## WHAT YOU HAVE TO DO
Could you copy out the material below line for line, changing nothing?
┌──
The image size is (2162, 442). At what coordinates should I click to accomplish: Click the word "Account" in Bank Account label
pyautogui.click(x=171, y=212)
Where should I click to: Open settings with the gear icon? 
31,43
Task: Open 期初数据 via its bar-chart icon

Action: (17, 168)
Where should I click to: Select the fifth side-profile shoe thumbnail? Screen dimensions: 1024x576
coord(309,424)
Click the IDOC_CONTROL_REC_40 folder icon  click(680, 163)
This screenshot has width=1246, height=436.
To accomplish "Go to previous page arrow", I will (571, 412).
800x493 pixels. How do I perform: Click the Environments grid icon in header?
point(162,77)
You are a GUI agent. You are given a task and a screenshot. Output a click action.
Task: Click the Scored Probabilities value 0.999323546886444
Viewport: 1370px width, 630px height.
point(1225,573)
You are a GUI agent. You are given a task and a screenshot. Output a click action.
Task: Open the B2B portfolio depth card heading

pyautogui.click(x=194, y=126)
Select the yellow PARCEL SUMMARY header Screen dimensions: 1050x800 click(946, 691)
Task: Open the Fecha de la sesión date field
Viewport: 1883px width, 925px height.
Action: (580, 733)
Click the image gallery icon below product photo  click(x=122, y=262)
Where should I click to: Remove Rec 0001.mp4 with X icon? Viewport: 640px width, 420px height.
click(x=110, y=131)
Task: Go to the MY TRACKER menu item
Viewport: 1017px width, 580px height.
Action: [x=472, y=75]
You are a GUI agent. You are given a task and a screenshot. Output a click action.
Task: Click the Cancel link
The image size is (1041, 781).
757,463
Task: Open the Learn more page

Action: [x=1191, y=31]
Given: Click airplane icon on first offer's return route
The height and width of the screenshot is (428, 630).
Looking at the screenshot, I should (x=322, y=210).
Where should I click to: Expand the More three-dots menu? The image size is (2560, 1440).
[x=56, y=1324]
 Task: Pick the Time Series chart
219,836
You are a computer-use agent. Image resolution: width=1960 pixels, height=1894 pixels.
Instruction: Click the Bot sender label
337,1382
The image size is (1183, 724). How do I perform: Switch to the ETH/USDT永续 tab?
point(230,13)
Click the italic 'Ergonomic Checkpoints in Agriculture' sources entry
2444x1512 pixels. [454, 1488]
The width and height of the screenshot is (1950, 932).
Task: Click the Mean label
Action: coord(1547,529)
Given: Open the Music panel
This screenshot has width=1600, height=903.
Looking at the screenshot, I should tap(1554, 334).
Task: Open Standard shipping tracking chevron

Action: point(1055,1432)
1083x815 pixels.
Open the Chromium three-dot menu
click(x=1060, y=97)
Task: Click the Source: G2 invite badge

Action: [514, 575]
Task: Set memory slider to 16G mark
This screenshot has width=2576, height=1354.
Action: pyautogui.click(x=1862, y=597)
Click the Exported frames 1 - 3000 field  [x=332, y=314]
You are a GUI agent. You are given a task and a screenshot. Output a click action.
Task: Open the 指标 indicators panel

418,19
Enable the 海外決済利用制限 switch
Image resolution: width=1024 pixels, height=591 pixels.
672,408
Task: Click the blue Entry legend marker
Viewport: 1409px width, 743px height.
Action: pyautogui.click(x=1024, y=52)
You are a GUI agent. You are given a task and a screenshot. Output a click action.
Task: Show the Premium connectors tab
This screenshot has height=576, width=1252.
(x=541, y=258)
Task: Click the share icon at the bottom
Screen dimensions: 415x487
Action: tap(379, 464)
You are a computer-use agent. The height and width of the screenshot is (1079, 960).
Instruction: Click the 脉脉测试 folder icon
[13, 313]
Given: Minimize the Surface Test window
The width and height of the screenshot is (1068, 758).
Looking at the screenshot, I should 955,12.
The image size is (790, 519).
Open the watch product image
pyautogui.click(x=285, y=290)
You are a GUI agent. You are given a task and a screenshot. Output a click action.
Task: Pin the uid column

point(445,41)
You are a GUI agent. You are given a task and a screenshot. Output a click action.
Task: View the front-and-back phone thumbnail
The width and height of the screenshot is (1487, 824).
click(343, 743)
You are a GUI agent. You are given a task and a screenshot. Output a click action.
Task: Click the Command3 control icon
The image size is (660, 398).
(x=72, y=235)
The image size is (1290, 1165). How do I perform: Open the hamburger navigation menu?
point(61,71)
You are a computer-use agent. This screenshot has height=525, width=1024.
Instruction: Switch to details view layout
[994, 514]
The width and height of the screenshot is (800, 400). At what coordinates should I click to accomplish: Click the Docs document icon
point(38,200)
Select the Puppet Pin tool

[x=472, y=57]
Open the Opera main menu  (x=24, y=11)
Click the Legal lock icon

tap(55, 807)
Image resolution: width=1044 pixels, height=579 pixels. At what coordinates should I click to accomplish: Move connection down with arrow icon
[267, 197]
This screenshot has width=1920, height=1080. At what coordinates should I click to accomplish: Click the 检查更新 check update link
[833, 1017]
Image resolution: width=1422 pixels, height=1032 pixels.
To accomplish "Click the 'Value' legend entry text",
└──
## RESULT
The image size is (2162, 442). At what coordinates should I click to accomplish: Click the word "Account" in Bank Account label
pyautogui.click(x=171, y=212)
Where should I click to: Open settings with the gear icon? 
31,43
Task: Open 期初数据 via its bar-chart icon

Action: (17, 168)
Where should I click to: Select the fifth side-profile shoe thumbnail? Screen dimensions: 1024x576
coord(309,424)
Click the IDOC_CONTROL_REC_40 folder icon  click(680, 163)
This screenshot has width=1246, height=436.
To accomplish "Go to previous page arrow", I will (571, 412).
800x493 pixels. How do I perform: Click the Environments grid icon in header?
point(162,77)
You are a GUI agent. You are given a task and a screenshot. Output a click action.
Task: Click the Scored Probabilities value 0.999323546886444
Viewport: 1370px width, 630px height.
point(1225,573)
You are a GUI agent. You are given a task and a screenshot. Output a click action.
Task: Open the B2B portfolio depth card heading

pyautogui.click(x=194, y=126)
Select the yellow PARCEL SUMMARY header Screen dimensions: 1050x800 click(946, 691)
Task: Open the Fecha de la sesión date field
Viewport: 1883px width, 925px height.
Action: (580, 733)
Click the image gallery icon below product photo  click(x=122, y=262)
Where should I click to: Remove Rec 0001.mp4 with X icon? Viewport: 640px width, 420px height.
click(x=110, y=131)
Task: Go to the MY TRACKER menu item
Viewport: 1017px width, 580px height.
Action: [x=472, y=75]
You are a GUI agent. You are given a task and a screenshot. Output a click action.
Task: Click the Cancel link
The image size is (1041, 781).
757,463
Task: Open the Learn more page

Action: [x=1191, y=31]
Given: Click airplane icon on first offer's return route
The height and width of the screenshot is (428, 630).
Looking at the screenshot, I should (x=322, y=210).
Where should I click to: Expand the More three-dots menu? The image size is (2560, 1440).
[x=56, y=1324]
 Task: Pick the Time Series chart
219,836
You are a computer-use agent. Image resolution: width=1960 pixels, height=1894 pixels.
Instruction: Click the Bot sender label
337,1382
The image size is (1183, 724). How do I perform: Switch to the ETH/USDT永续 tab?
point(230,13)
Click the italic 'Ergonomic Checkpoints in Agriculture' sources entry
2444x1512 pixels. [454, 1488]
The width and height of the screenshot is (1950, 932).
Task: Click the Mean label
Action: coord(1547,529)
Given: Open the Music panel
This screenshot has width=1600, height=903.
Looking at the screenshot, I should tap(1554, 334).
Task: Open Standard shipping tracking chevron

Action: point(1055,1432)
1083x815 pixels.
Open the Chromium three-dot menu
click(x=1060, y=97)
Task: Click the Source: G2 invite badge

Action: [514, 575]
Task: Set memory slider to 16G mark
This screenshot has width=2576, height=1354.
Action: pyautogui.click(x=1862, y=597)
Click the Exported frames 1 - 3000 field  [x=332, y=314]
You are a GUI agent. You are given a task and a screenshot. Output a click action.
Task: Open the 指标 indicators panel

418,19
Enable the 海外決済利用制限 switch
Image resolution: width=1024 pixels, height=591 pixels.
672,408
Task: Click the blue Entry legend marker
Viewport: 1409px width, 743px height.
Action: pyautogui.click(x=1024, y=52)
You are a GUI agent. You are given a task and a screenshot. Output a click action.
Task: Show the Premium connectors tab
This screenshot has height=576, width=1252.
(x=541, y=258)
Task: Click the share icon at the bottom
Screen dimensions: 415x487
Action: tap(379, 464)
You are a computer-use agent. The height and width of the screenshot is (1079, 960).
Instruction: Click the 脉脉测试 folder icon
[13, 313]
Given: Minimize the Surface Test window
The width and height of the screenshot is (1068, 758).
Looking at the screenshot, I should 955,12.
The image size is (790, 519).
Open the watch product image
pyautogui.click(x=285, y=290)
You are a GUI agent. You are given a task and a screenshot. Output a click action.
Task: Pin the uid column

point(445,41)
You are a GUI agent. You are given a task and a screenshot. Output a click action.
Task: View the front-and-back phone thumbnail
The width and height of the screenshot is (1487, 824).
click(343, 743)
You are a GUI agent. You are given a task and a screenshot. Output a click action.
Task: Click the Command3 control icon
The image size is (660, 398).
(x=72, y=235)
The image size is (1290, 1165). How do I perform: Open the hamburger navigation menu?
point(61,71)
You are a computer-use agent. This screenshot has height=525, width=1024.
Instruction: Switch to details view layout
[994, 514]
The width and height of the screenshot is (800, 400). At what coordinates should I click to accomplish: Click the Docs document icon
point(38,200)
Select the Puppet Pin tool

[x=472, y=57]
Open the Opera main menu  (x=24, y=11)
Click the Legal lock icon

tap(55, 807)
Image resolution: width=1044 pixels, height=579 pixels. At what coordinates should I click to accomplish: Move connection down with arrow icon
[267, 197]
This screenshot has width=1920, height=1080. At what coordinates should I click to accomplish: Click the 检查更新 check update link
[833, 1017]
Image resolution: width=1422 pixels, height=1032 pixels.
To accomplish "Click the 'Value' legend entry text",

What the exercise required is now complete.